OP, I wish you well. It’s tempting to be awful to her and to this man, but you’ll likely feel best about yourself if you maintain a level of civility. It’s not because someone else deserves it; it’s because you deserve it.

Something along the lines of, “I wouldn’t say you have nothing to worry about, but I do think most of the people here are jumping to conclusions a bit too quickly. On the other hand, I can’t remember having a three hour phone conversation with somebody I wasn’t trying to fuck.”

He should call the other dude and tell him that, just fyi, she’s got genital herpes.

This is beautiful.

I think that goes without saying.

That’s basically what I said, and I still think people jumped to conclusions too quickly, even knowing the outcome.

When I was once betrayed in a relationship, I bemoaned my naivete to a friend. She asked, me, “Would you rather be an untrusting person or a trusting person?”

You are not a rube. Your behavior towards this woman reflects your values: honesty, trust, intimacy, collaboration, not giving up in the face of hardship. These are all good things. When in doubt, you are not afraid to sit down and tell your SO what your fears are and what you need from her. You asked for respect and honesty. That she didn’t give it to you is on her. I respect the hell out of how you handled this. You need to find a woman who’s enough of a grown-up to take responsibility for her own feelings and needs.

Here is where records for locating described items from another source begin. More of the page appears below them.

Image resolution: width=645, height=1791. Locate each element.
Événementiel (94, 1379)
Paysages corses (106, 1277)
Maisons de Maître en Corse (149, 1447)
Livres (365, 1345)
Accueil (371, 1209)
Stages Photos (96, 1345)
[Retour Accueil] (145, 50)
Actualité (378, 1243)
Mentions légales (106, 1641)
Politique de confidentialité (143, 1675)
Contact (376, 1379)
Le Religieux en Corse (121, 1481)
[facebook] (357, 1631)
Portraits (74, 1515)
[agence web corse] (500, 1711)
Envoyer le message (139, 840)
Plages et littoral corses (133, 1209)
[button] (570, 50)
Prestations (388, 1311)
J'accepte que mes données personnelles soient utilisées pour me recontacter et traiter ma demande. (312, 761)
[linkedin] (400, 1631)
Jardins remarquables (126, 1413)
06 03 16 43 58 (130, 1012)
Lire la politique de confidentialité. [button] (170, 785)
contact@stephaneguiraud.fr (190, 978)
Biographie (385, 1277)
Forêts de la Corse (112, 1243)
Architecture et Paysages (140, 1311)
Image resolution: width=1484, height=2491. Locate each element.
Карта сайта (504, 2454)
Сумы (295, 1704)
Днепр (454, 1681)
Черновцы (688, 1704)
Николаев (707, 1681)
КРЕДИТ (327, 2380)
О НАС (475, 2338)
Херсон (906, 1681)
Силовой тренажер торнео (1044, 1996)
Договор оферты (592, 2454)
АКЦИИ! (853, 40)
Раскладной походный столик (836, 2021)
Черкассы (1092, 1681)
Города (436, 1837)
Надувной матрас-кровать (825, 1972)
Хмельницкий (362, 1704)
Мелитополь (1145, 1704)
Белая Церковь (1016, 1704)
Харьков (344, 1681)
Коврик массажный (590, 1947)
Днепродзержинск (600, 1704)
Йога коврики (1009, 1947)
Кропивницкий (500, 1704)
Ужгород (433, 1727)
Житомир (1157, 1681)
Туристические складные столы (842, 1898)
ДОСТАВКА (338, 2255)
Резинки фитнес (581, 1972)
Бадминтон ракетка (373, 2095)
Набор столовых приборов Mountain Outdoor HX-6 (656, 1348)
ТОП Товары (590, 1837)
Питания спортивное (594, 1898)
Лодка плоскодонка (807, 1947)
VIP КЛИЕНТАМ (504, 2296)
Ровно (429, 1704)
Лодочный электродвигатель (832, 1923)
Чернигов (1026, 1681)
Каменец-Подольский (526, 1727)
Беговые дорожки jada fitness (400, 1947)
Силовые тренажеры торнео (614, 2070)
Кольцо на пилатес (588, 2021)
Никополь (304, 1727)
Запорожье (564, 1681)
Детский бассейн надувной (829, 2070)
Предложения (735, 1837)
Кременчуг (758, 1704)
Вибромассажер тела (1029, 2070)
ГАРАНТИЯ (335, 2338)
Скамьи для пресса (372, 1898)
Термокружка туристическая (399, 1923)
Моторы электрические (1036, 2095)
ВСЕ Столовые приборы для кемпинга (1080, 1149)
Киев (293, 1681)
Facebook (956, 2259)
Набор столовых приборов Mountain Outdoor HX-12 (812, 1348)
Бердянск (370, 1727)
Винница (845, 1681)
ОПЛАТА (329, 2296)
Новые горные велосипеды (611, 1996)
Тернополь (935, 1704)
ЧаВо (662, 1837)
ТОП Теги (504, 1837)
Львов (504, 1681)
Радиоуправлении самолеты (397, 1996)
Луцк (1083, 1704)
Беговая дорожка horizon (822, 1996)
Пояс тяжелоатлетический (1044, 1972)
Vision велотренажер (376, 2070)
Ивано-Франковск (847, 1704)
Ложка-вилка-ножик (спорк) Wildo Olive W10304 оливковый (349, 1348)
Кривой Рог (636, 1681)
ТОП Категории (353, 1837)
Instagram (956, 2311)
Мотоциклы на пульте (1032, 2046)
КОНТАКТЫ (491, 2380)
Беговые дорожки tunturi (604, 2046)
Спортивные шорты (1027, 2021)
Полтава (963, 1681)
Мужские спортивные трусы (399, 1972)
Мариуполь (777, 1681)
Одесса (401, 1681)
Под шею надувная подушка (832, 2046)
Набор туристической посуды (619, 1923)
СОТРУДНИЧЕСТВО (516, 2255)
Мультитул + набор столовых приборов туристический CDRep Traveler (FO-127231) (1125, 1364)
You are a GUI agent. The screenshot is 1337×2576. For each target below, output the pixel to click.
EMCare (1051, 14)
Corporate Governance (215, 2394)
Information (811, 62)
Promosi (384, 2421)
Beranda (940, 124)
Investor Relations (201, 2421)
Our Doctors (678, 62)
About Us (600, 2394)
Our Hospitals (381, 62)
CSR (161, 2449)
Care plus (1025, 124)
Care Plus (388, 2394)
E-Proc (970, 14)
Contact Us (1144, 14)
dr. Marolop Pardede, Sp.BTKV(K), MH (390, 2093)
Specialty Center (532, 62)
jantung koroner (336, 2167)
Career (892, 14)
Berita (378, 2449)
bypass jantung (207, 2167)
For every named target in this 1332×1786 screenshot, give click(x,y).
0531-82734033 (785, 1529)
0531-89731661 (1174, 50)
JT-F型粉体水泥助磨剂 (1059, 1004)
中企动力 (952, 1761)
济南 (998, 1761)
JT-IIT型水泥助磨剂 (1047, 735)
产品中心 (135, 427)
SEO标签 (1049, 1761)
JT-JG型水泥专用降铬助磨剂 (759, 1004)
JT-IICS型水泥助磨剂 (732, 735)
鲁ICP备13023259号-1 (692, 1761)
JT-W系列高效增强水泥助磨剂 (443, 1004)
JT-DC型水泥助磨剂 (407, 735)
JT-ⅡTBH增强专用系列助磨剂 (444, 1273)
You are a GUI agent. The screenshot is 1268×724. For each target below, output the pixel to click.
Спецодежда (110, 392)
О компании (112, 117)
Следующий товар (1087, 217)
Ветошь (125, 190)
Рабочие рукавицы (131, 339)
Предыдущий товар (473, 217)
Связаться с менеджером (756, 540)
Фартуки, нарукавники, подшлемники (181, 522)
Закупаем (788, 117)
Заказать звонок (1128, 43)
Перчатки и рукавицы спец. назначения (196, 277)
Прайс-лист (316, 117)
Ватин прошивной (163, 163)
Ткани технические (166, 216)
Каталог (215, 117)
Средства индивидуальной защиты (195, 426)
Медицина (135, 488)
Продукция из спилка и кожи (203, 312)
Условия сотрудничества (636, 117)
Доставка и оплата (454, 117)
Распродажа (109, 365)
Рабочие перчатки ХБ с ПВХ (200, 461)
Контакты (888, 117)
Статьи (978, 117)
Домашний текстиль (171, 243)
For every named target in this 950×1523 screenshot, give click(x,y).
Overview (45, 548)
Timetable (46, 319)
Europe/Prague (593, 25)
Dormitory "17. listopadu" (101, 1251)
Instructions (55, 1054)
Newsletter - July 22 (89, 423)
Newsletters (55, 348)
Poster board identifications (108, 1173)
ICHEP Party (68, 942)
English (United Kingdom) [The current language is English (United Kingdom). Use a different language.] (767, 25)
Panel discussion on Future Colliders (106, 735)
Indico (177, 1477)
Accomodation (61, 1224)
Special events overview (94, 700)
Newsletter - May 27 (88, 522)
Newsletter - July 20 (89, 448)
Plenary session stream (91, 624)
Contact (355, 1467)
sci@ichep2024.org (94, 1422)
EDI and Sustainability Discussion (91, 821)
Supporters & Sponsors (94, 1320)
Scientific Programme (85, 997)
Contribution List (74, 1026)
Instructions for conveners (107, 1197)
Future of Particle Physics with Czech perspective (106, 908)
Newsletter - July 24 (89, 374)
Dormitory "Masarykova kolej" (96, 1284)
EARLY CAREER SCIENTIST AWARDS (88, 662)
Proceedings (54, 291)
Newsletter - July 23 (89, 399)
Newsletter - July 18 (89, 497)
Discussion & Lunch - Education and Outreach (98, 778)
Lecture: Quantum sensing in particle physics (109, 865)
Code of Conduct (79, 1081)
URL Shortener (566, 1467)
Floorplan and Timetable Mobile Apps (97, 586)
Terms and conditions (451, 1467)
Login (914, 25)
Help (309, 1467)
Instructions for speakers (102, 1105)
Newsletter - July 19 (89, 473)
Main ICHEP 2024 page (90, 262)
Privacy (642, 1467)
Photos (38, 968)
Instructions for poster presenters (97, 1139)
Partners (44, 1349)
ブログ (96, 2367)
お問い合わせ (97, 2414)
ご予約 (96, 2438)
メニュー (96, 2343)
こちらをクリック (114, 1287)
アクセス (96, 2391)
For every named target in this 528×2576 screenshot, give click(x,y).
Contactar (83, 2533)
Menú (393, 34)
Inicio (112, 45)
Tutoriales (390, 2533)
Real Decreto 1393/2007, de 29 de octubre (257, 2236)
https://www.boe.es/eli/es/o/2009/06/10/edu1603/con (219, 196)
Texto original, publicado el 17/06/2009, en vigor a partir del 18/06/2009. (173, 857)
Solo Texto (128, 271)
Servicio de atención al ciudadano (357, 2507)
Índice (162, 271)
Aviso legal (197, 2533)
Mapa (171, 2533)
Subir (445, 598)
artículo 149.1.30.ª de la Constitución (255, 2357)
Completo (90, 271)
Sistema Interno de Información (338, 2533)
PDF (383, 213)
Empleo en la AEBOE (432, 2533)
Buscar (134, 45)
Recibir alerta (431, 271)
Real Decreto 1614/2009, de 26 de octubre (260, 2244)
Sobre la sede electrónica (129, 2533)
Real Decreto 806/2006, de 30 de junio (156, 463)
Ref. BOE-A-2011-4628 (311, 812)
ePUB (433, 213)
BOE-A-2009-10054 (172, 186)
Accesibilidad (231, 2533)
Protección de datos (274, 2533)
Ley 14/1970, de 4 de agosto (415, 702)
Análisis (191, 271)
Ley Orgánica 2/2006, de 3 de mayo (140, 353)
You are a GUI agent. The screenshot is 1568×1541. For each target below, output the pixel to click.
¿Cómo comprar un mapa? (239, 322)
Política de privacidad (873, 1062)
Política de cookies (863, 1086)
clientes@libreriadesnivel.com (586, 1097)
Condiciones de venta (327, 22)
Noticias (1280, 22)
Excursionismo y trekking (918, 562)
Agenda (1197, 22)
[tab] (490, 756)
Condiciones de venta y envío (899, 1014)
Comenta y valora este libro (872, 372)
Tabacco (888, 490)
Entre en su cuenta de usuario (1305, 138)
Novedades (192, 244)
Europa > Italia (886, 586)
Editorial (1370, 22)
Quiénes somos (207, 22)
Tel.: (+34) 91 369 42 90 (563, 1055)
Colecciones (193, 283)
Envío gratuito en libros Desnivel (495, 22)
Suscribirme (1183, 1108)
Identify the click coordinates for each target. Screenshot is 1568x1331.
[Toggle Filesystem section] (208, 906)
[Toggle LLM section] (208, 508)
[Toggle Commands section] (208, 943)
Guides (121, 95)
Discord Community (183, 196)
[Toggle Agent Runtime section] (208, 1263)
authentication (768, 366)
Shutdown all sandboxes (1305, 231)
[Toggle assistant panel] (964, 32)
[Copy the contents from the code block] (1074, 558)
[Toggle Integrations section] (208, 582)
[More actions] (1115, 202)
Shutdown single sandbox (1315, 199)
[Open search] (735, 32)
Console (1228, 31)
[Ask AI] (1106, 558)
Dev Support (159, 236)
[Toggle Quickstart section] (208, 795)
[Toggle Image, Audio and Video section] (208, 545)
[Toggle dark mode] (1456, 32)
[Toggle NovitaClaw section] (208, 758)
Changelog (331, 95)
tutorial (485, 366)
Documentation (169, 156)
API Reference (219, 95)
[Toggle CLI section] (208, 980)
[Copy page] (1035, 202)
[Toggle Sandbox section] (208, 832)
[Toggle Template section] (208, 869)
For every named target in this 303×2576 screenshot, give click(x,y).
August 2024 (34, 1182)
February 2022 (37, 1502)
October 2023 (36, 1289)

You will find a woman worthy of your maturity and heart, who will treat you with respect (and will treat herself with respect). You will. Grieve and heal and try again.

I can’t just kick her out. She has nowhere to go out here and no money to get herself a place to stay until she leaves on the 25th. Regardless of how she’s hurt me, I still love her–the thought of just putting her out on the street with nothing but the clothes on her back is unbearable. I guess I wish I was that kind of person–the kind who could just say “Fuck you, you cheating bitch! Get out of my life forever!” But I just can’t. It wouldn’t make me feel any better anyway, so what would be the point?

I don’t know, maybe that does make me a doormat. I like to think I have my pride, but if lashing out is only going to hurt a woman I still care deeply about and not make me feel any better, then what would be the point?

Again, part of me would love to do this. Hell, part of me would love to find the guy and do things to him that are better left unspecified on a public message board. But again, what’s the point? Even if I whip out the wittiest, most devastating insults ever uttered by the tongue of man, at the end of the day he’s still stolen my girlfriend, and he knows it. Facing off with the guy would just give him the added satisfaction of knowing how much it’s getting to me.

I lost. I’ve tried everything I can think of to change her mind, and it’s just not happening. I’m stuck living with her for the next two weeks, so all I can really decide at this point is how I want to spend our remaining time together. As angry and heartbroken as I am, I’d rather use these last few days to at least try and share a few more good moments, rather than wailing and gnashing my teeth to no effect.

I honestly thought my days of eating meals and going to movies alone were over. And now the promise of who knows how many long, dark, lonely nights stretches out in front of me. It’s not a pleasant thought.

It’s interesting that so many people here (including the OP) are blaming the guy. Maybe it’s a gender thing, but I feel that the ex-girlfriend has about 90% of the blame - the guy was “Insert man here.” When you’re in a loving, stable relationship, any number of guys can call you up and chat and you won’t cross the line with any of them, because your man already has your heart - you’re committed to him and the relationship. I am sorry, neo, but she wasn’t committed to you and the relationship, and that’s why this happened, not because The New Guy is something special.

I also think she should have thought about where she was going to go and how she was going to live before she dumped on her relationship, but I’m a “cut all ties” kind of person.

This phrase – it does not mean what you think it means. I don’t say that lightly. I used the same language when my wife found someone she wanted to be with more. She even threw the phrase back in my face, once. I felt like I’d lost a competition over her to a better man. But there was never a competition. She just needed an excuse to find her way out of a relationship where she wasn’t happy, and she didn’t have the introspection or the courage to do anything about it beforehand.

You have not lost. You have gained an opportunity to find happiness with someone who will actually be happy with you. There isn’t any way that you’ll see that for a long time, but there will come a time when you appreciate that you were not mired any longer in a relationship with someone who was hiding her unhappiness from you (and probably from herself).

I continue to wish you a swift journey to that point.

If you don’t do it, you will resent yourself forever. Give her 24 hours. What happens to her is her problem, not yours. Let her go to a homeless shelter. She chose this herself. You had nothing to do with it and nothing to feel guilty about.

My suspicion is that, deep down, you just want to drag out the time she’s there in the hopes that you can eventually turn her back around.

If you’re not going to kick her out, and you’re really just going to lay down completely like this, I don’t think there’s anything else we can help you with. If you’re not going to man up now, you never will.

Go back and read **Asimovian’s **post again, Neo.

My intuition is that this chick was just a user from Jump Street and still is. I doubt this new guy is The One, he’s probably just a fatter target to exploit.

I think you’re right. Were I in your position, I’d probably do the same—though I’d be tempted to go off on a Sam Kinison-style screaming rant.

As others have said, I think the guy was just the catalyst. Your girlfriend wasn’t happy where she is, she would have found someone or something else to leave for. A girl who can be “stolen” from you, especially by someone a thousand miles away, wasn’t really that committed to you.

Man, I sympathize with you. But things will get better. Look at those days alone as an opportunity to develop your own identity and interests, to explore and do things you like to do, and to prepare yourself to meet the woman who will eventually make you say, “I’m glad that flaky ex-girlfriend left me, so that I was available to meet you.”